Dataset extract:
————————
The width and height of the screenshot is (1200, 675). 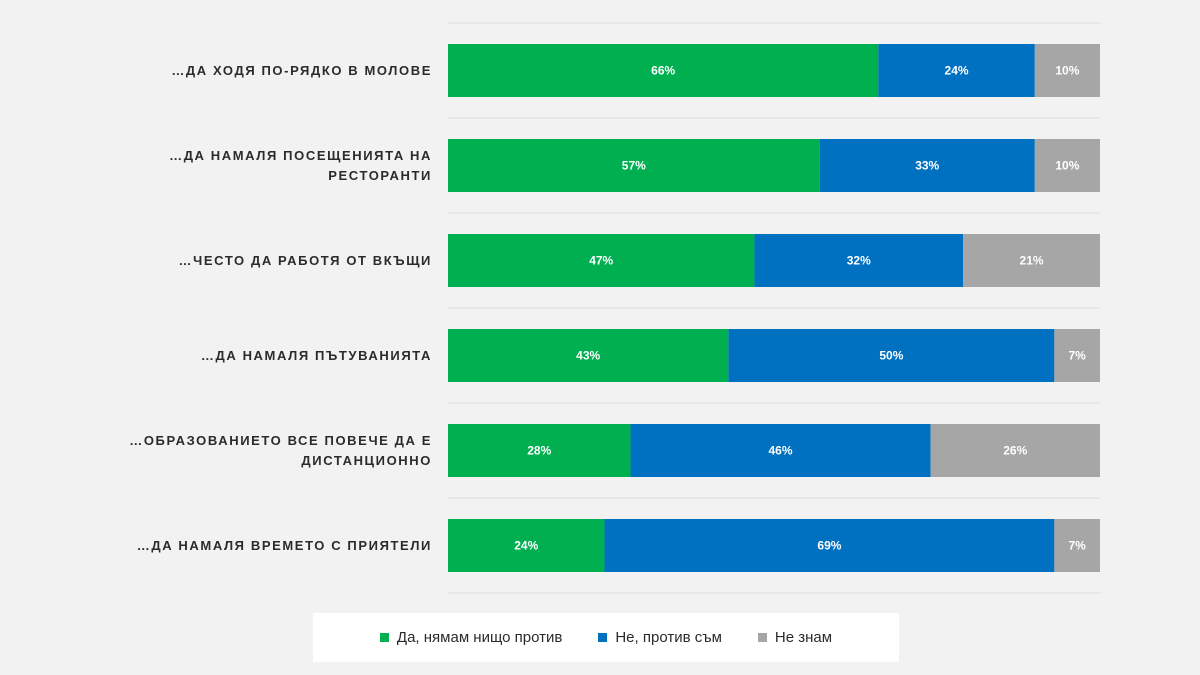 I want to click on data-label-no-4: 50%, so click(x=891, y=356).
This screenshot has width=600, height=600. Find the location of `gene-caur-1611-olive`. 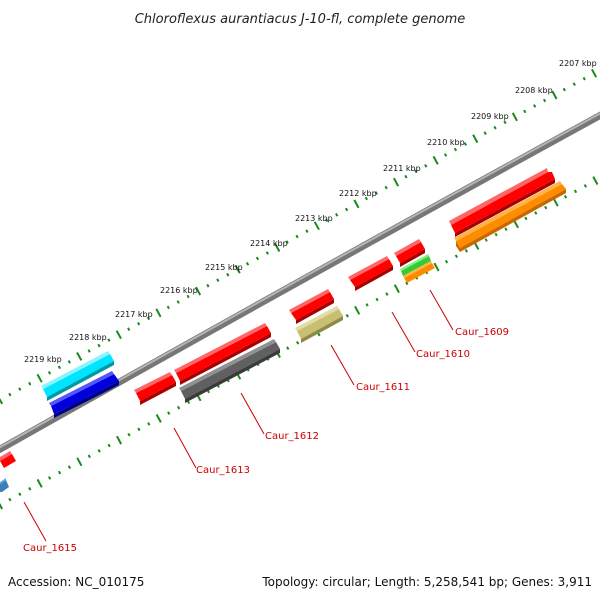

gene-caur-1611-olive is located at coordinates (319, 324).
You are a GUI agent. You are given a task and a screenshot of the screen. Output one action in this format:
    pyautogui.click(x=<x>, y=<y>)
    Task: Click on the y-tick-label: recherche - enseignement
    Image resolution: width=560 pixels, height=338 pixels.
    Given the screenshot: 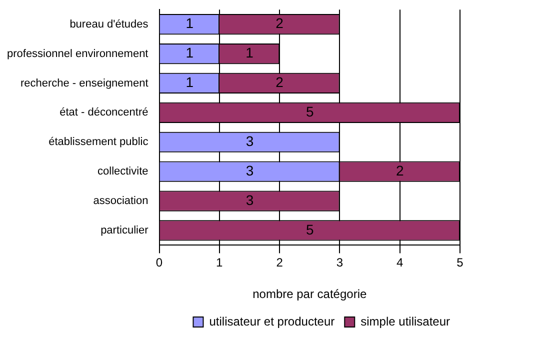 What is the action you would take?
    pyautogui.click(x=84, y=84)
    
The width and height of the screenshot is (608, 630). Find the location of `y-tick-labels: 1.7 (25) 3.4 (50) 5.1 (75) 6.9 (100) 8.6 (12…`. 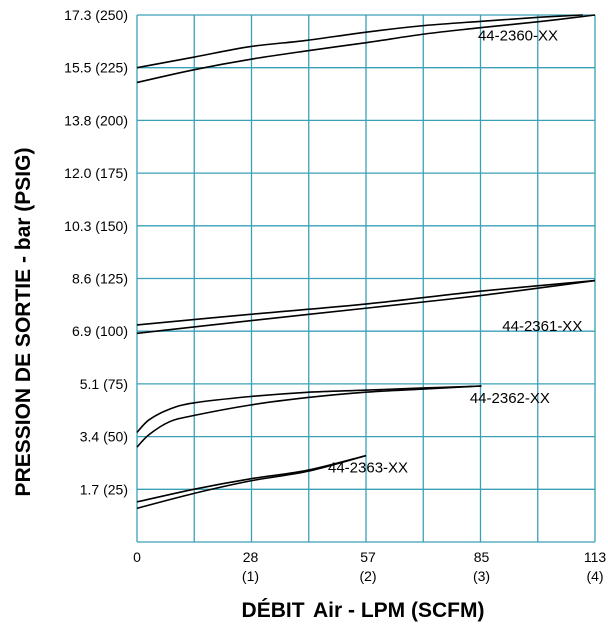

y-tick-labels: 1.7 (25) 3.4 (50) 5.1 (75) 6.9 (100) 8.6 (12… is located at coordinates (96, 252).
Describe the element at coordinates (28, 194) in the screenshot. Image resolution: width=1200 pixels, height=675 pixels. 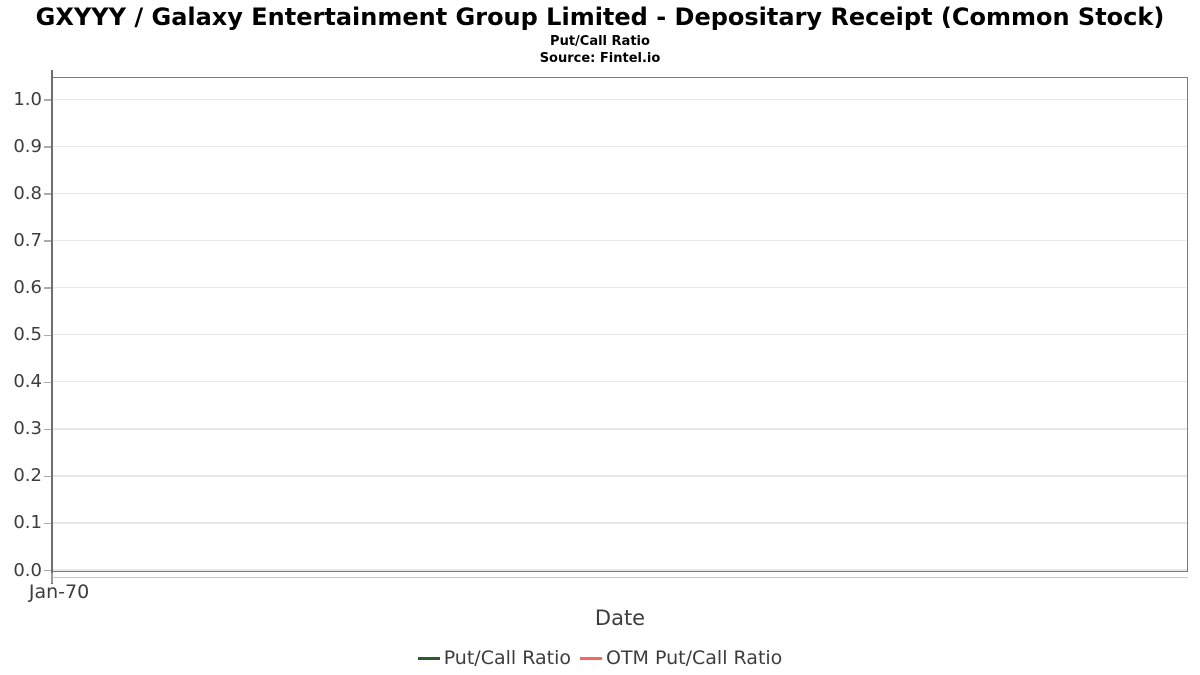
————————
Task statement: Reproduce the data above word for word, starting at the line containing "The width and height of the screenshot is (608, 630)." and continuing through the end of the data. Omit the pictures.

Response:
The width and height of the screenshot is (608, 630). Find the location of `y-tick-labels: 1.7 (25) 3.4 (50) 5.1 (75) 6.9 (100) 8.6 (12…`. 

y-tick-labels: 1.7 (25) 3.4 (50) 5.1 (75) 6.9 (100) 8.6 (12… is located at coordinates (96, 252).
Describe the element at coordinates (28, 194) in the screenshot. Image resolution: width=1200 pixels, height=675 pixels. 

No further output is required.